メリアと怪盗伯爵
「い、いえ!」
内心、レッスンが無くなることを喜んでいたメリアは、はっとしてパトリックにそう返答した。
(パトリック様がこんなにも心配してくださっているというのに、わたしったら、なんて嫌な人間なのかしら・・・!)

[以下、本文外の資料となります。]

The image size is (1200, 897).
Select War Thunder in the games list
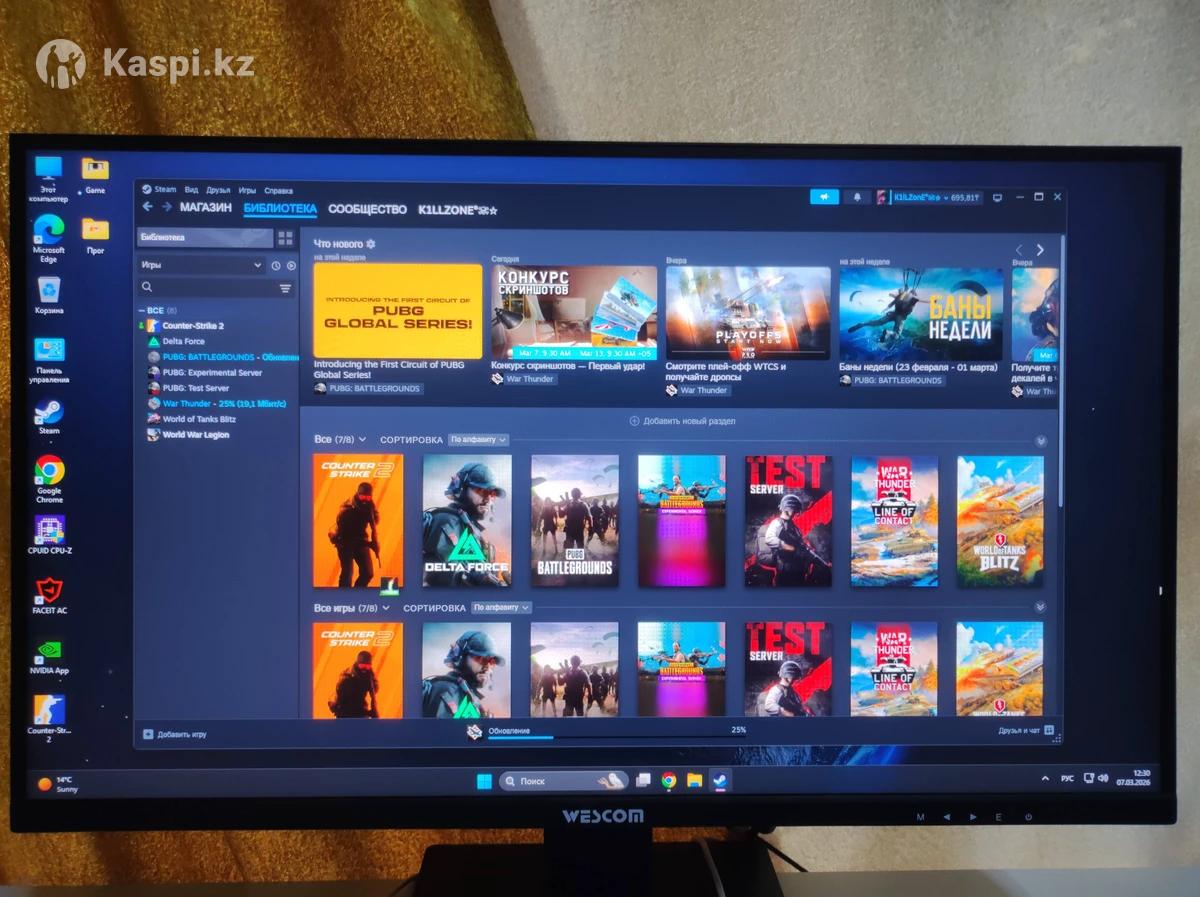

こっそり心の中で反省していたメリアだったが、パトリックのとんでもない提案にまたもや衝撃を受ける。
「そうだ! エドが僕の代わりのメリアのレッスンをしてあげればいい!」
(!? ダメダメ、絶対ダメ・・・!)
メリアの考えとは反対に、パトリックは自らのアイデアに満足しているらしく、ぎゅっとメリアの手をとり微笑んだ。

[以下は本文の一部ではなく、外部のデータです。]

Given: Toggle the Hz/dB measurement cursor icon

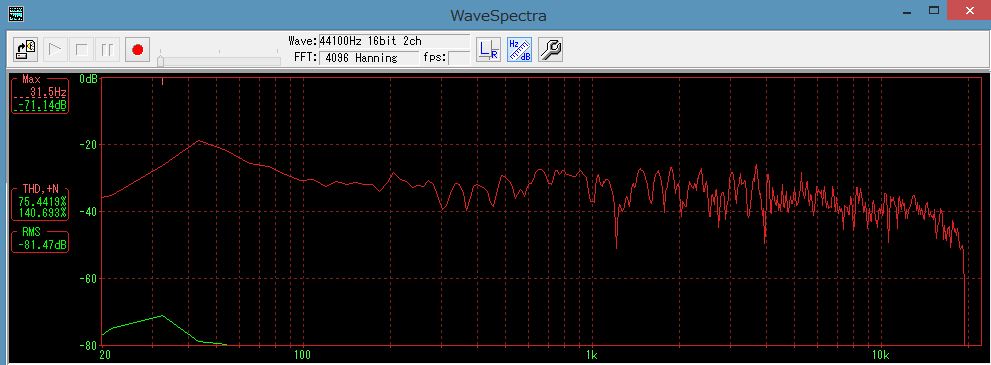Looking at the screenshot, I should coord(519,49).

「メリア! 良かったね。エド程完璧な先生はいないよ? 彼に任せておけば、きっとパーティーまでにダンスが踊れるようになる筈だから」
白く柔らかな笑み。
メリアが内心凍りついていることなど、パトリックは知る由も無い。
「じゃ、メリア。君にしばらく会えないのはすごく淋しいけれど、僕はさっさと自分の仕事を終わらせて、また君に会いに来れるように頑張るよ! 毎日手紙を書くからね」
決心を固めたように、ぐっと胸の前で拳を握ると、パトリックはメリアを見つめ大きく頷いた。
一方、メリアは放心している。
パトリックの言葉の半分も頭には入っていない。
なにやら別れの言葉をいくつか述べた後、彼が部屋を退出していった後、メリアが一人エドマンドの自室に載り残されてしまった。
パトリックと一緒にどれだけ部屋を出たかったことか・・・。
無言に耐え切れず、メリアがとうとう勇気を出してデスク前に腰かけたエドマンドにちらりと視線をやる。
気だるげに深く腰掛け、背もたれにぐったりともたれ掛かっているエドマンドのタイはすっかり緩められ、そんな彼の姿がパトリックとは違うどこか色っぽい大人の男の雰囲気を醸し出していた。